In our present study, three species of IPs were identified. G. lamblia was registered in 127 children representing 25%, Entamoeba histolytica was recorded in 34 children and representing 6.7%, and H. nana was registered among 11 children representing 2.2%. There were significant differences in intestinal parasite prevalence among participating children (p < 0.001). Similar findings were gained from Pakistan, Iran, and Nigeria [1, 11, 21].

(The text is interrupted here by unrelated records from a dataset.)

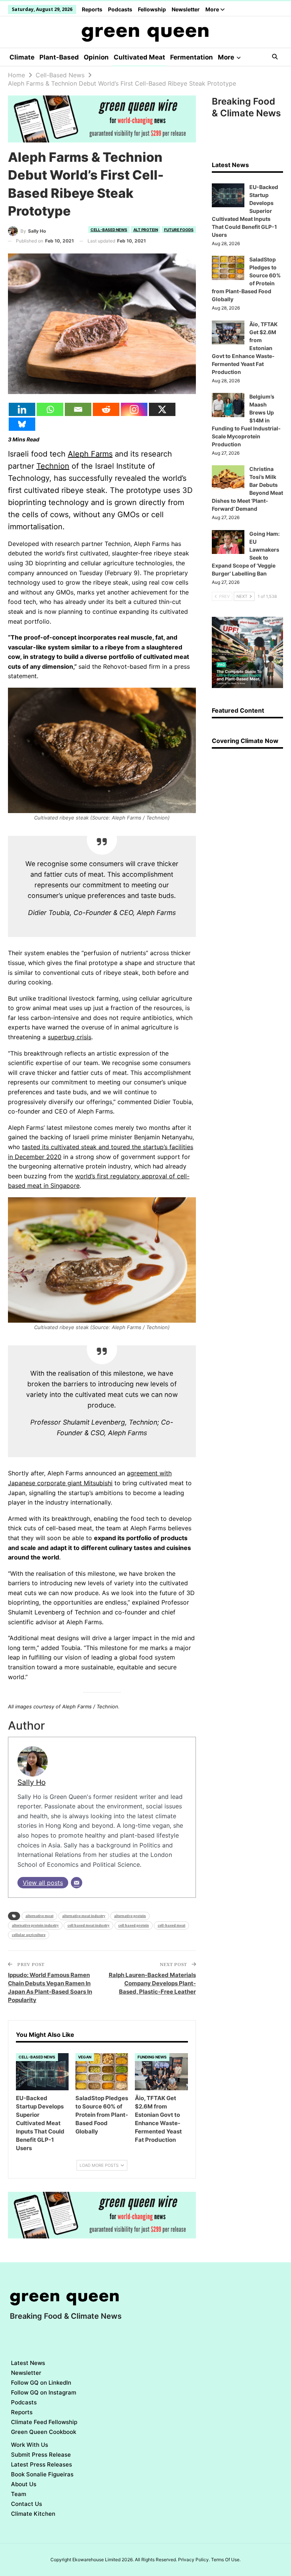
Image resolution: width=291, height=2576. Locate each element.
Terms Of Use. (226, 2559)
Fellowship (152, 9)
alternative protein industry (35, 1925)
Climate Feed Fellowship (44, 2422)
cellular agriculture (28, 1934)
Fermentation (191, 57)
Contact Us (26, 2503)
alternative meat (39, 1915)
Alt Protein (145, 229)
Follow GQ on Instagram (43, 2392)
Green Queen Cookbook (43, 2431)
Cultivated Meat (139, 57)
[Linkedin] (22, 409)
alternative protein (130, 1915)
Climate (21, 57)
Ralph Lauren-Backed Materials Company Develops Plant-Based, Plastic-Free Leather (152, 1983)
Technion (52, 466)
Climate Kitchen (33, 2513)
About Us (23, 2484)
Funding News (152, 2057)
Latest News (28, 2362)
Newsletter (186, 9)
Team (18, 2494)
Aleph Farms (90, 453)
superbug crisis (69, 1037)
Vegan (84, 2057)
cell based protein (133, 1925)
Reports (92, 9)
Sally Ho (31, 1782)
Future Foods (179, 229)
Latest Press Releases (41, 2464)
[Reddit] (106, 409)
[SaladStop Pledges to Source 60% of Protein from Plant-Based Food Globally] (101, 2071)
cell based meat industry (88, 1925)
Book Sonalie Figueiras (42, 2474)
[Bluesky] (22, 424)
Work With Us (29, 2444)
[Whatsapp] (50, 409)
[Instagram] (134, 409)
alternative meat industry (83, 1915)
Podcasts (120, 9)
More (212, 9)
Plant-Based (59, 57)
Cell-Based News (109, 229)
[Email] (78, 409)
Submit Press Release (41, 2454)
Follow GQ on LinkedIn (41, 2382)
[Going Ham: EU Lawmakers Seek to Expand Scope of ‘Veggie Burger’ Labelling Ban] (228, 542)
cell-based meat (171, 1925)
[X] (162, 409)
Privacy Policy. (194, 2559)
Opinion (96, 57)
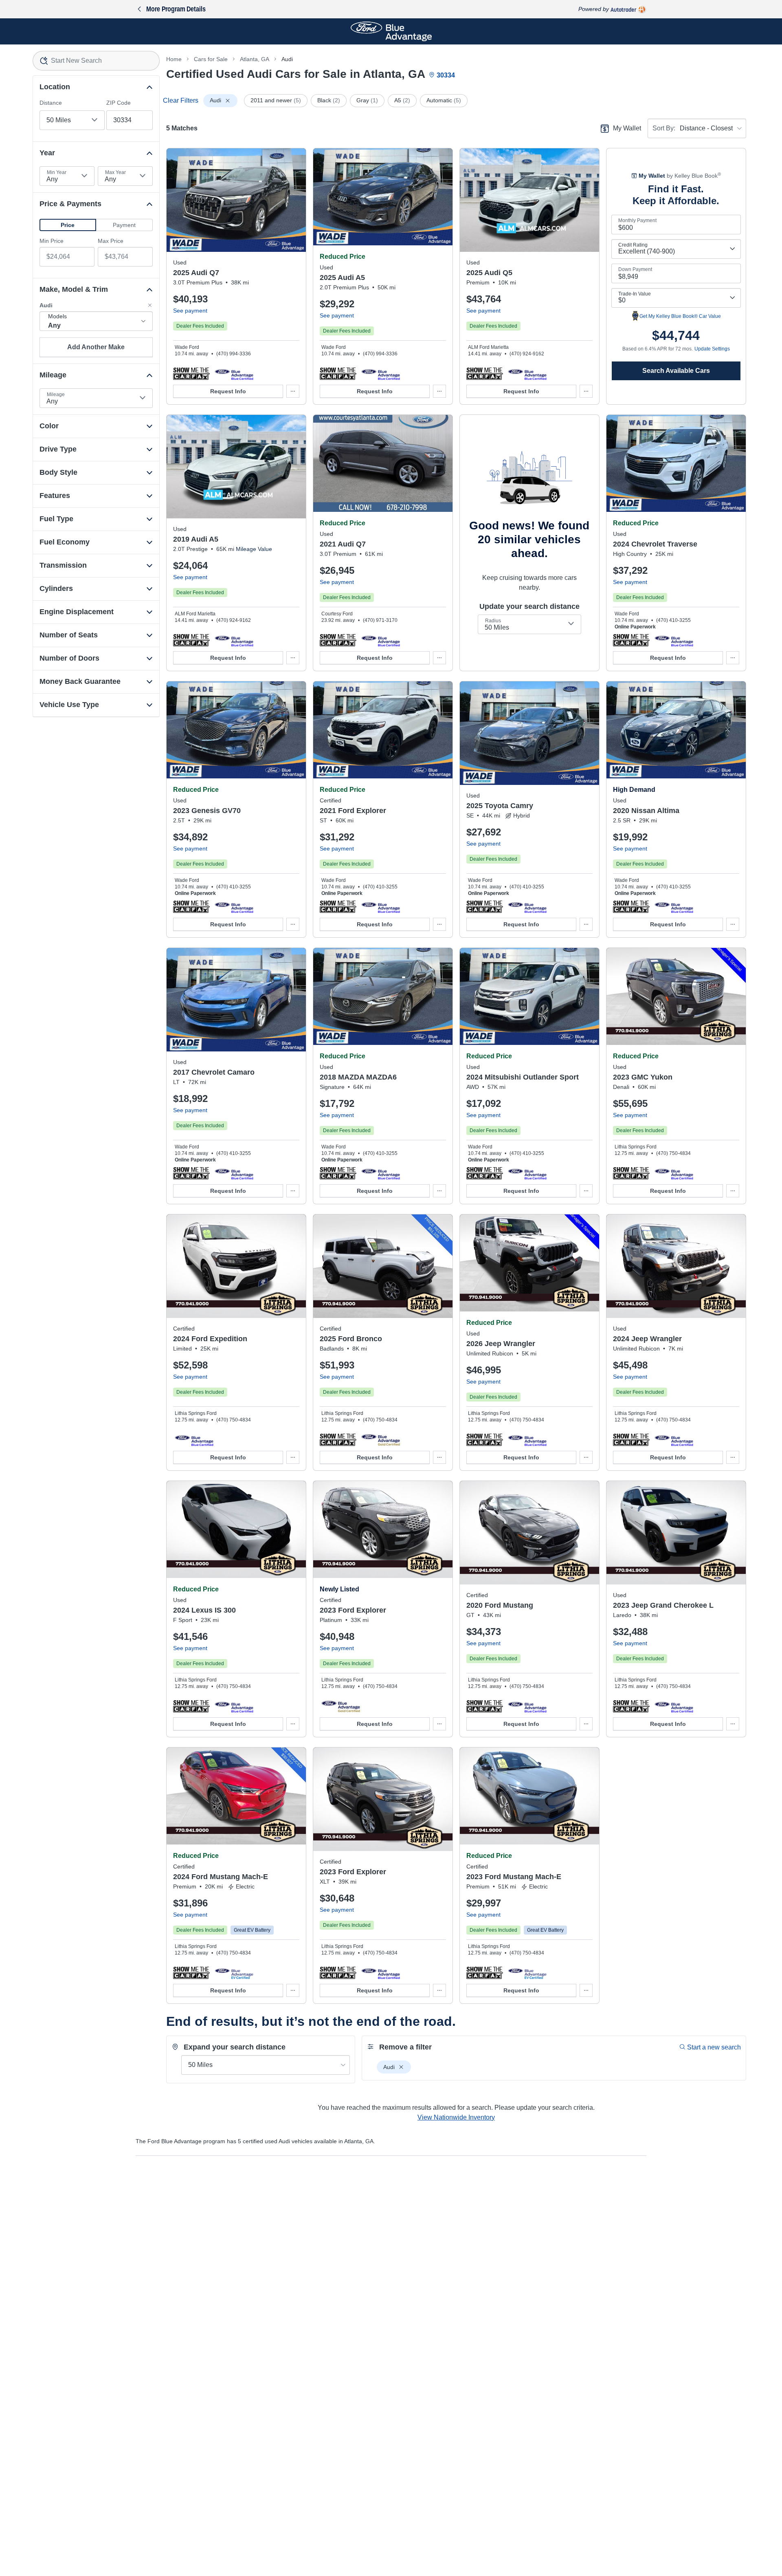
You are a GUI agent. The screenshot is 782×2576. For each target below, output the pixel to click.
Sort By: (663, 128)
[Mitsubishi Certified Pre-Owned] (527, 1173)
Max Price (110, 241)
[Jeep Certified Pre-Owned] (527, 1439)
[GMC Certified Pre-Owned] (674, 1173)
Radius (493, 620)
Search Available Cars (676, 370)
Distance (51, 102)
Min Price (52, 241)
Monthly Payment (637, 220)
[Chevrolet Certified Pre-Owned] (674, 640)
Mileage (56, 394)
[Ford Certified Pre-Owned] (381, 906)
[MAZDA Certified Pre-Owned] (381, 1173)
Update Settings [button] (712, 349)
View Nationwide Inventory (456, 2117)
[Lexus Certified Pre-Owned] (234, 1706)
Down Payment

Contaminated water has been strongly linked to IPIs. However, the current study did not establish any such association. Possibly, the water from the donkey cart (from the White Nile River) is not used as drinking water. The user may also have processed it before use, either by boiling, chlorination, or filtration. Our study could not capture the sources of drinking water.
5. Conclusion
The study concludes that the overall prevalence rate of IPIs among children in IDC at Kosti City was 33.9%. IPs were more common in diarrhoeal stools. Therefore, a swift public health intervention plan, such as improving hygiene and sanitation, health education, and periodic screening and deworming of the affected population, is needed.
5.1. Limitation
The study duration coincided with the rainy season, which could have influenced the outcomes observed. It is unclear whether the children contracted the infection at the camp or if they were infected before visiting the camp. Prescreening for infections before admission to the camp could help identify the infections acquired. Application of molecular techniques may increase the prevalence of IPs in this study. Data regarding detailed environmental or socioeconomic factors that could potentiate the infections were not captured, limiting linkages to the risk factors identified in this study.
Ethics Statement
The institutional ethics committee of the Faculty of Medical Laboratory, White Nile University, approved the study. After explaining the purpose of the study, written informed consent was obtained from all the children’s parents and the center manager who participated in the study.
Consent
The authors have nothing to report.
Conflicts of Interest
The authors declare no conflicts of interest.
Author Contributions
A.G.T., M.O.A., W.W., N.M.M., I.M.H., M.E.H., M.J.A., G.I.M., E.A.A., R.O.M., and M.S.A. conceived and designed the study. A.G.T. and M.O.A. implement the study. A.G.T. supervised the study. A.G.T. conducted data analysis. A.G.T., M.O.A., W.W., N.M.M., I.M.H., M.E.H., M.J.A., and G.I.M. interpreted study results. A.G.T. wrote the first draft of the manuscript, while W.W., E.A.A., R.O.M., and M.S.A. reviewed and corrected the manuscript. All authors read and approved the final manuscript.
Funding
The authors received no specific funding for this work.
Open Research
Data Availability Statement
The data that support the findings of this study are available on request from the corresponding author. The data are not publicly available due to privacy or ethical restrictions.